Auction of first edition of ‘Star Spangled Banner’ tops $500,000
December 3, 2010
A near two-century-old copy of “The Star Spangled Banner” sold for $506,500 Friday at Christie’s auction house in Manhattan.
The famed sheet music is one of 11 known first edition copies of Francis Scott Key’s patriotic tune, said to be written after he witnessed the British naval bombardment of Fort McHenry during the War of 1812.
The iconic manuscript was sold to a telephone bidder, who was not immediately named.
Key, then a young lawyer and amateur poet, is said to have boarded a truce vessel in the Chesapeake Bay in an effort to negotiate the release of a detained American doctor, according to documents from the Smithsonian National Museum of American History.
But Key was himself detained overnight by Royal navy officials to ensure their plans for the assault on the fort were not revealed to its defenders.
His vantage point aboard the British ship is said to have offered sweeping views of the ensuing battle, spanning the night of September 13 to the morning of September 14, 1814.
“By the dawn’s early light” Key saw that the fort’s flag — torn and singed from near-constant shelling — had remained flying above its walls. The inspiring words later were put to existing music and printed by Baltimore music publisher Thomas Carr.
Carr is said to have rushed to publish the song, leaving first copies with an error in the title. The copy at Christie’s bears that first-edition hallmark, said Christie’s spokesman Chris Coover.
The print reads: “The Star Spangled Banner. A Pariotic Song,” rather than “patriotic.”

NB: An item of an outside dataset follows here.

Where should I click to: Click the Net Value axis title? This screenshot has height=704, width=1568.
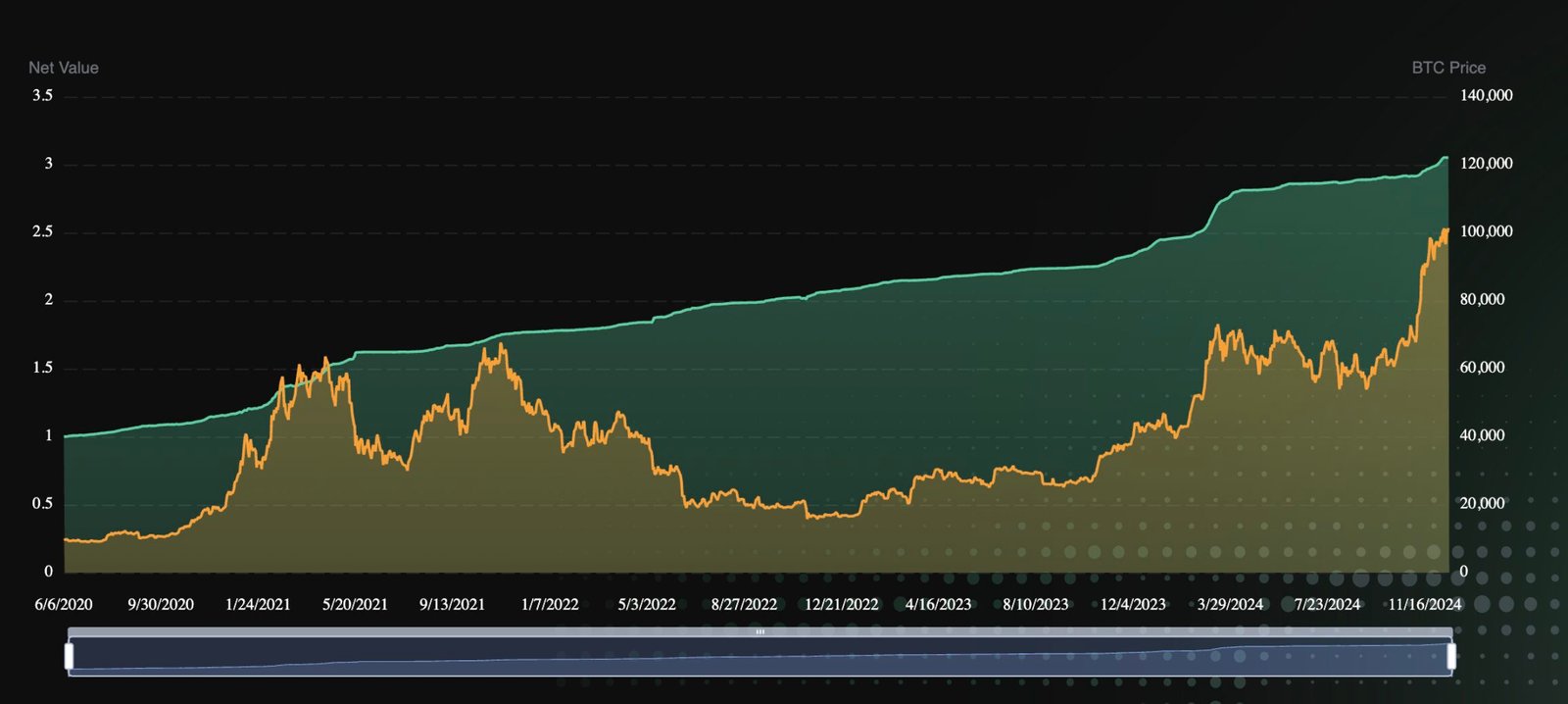point(64,68)
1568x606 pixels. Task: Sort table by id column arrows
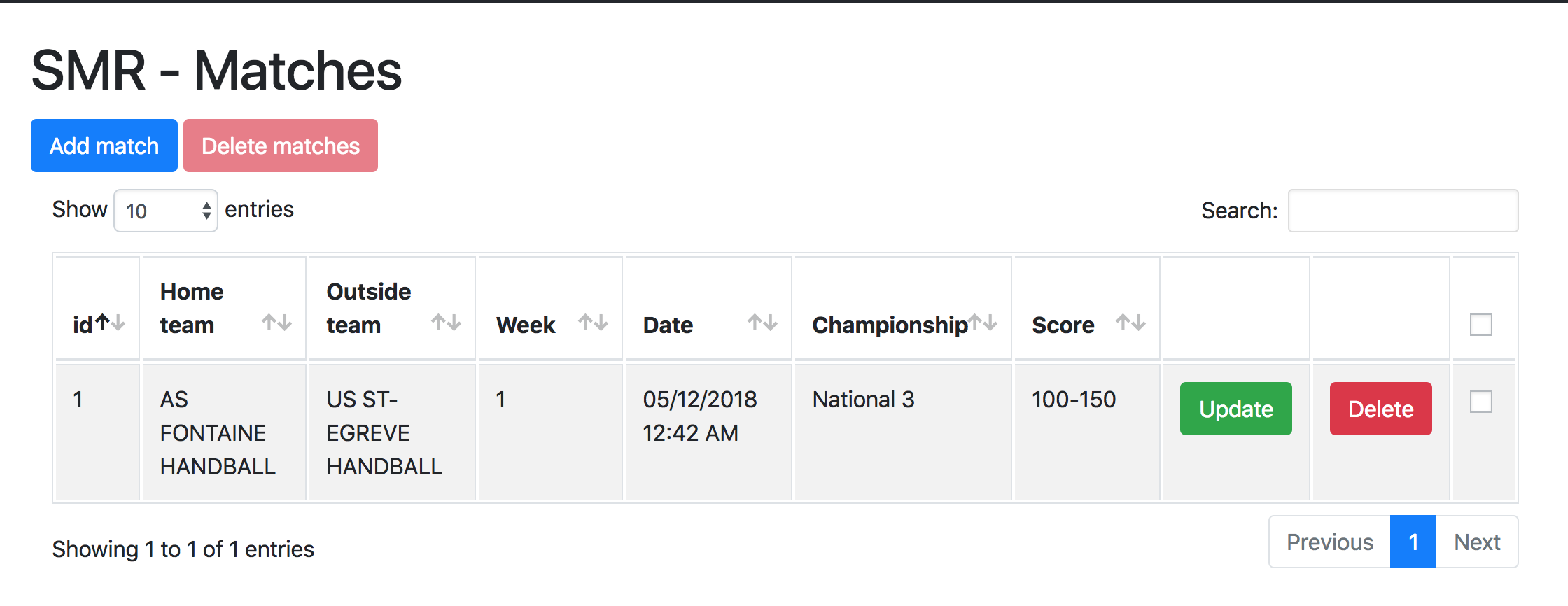(x=111, y=323)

The copy was sold as a part of the auction house’s autumn “Fine Printed Books and Manuscripts including Americana” sale.
It is the only privately owned copy of the first edition, Coover said. The other 10 copies are held by institutions or university libraries.
The copy’s original owner kept the document with 49 other pieces of sheet music in an album used as a song book for family gatherings, according to Coover.
Once purchased for $50, the two-paged copy had been valued between $200,000 and $300,000.
Congress named “The Star Spangled Banner” the country’s national anthem in 1931.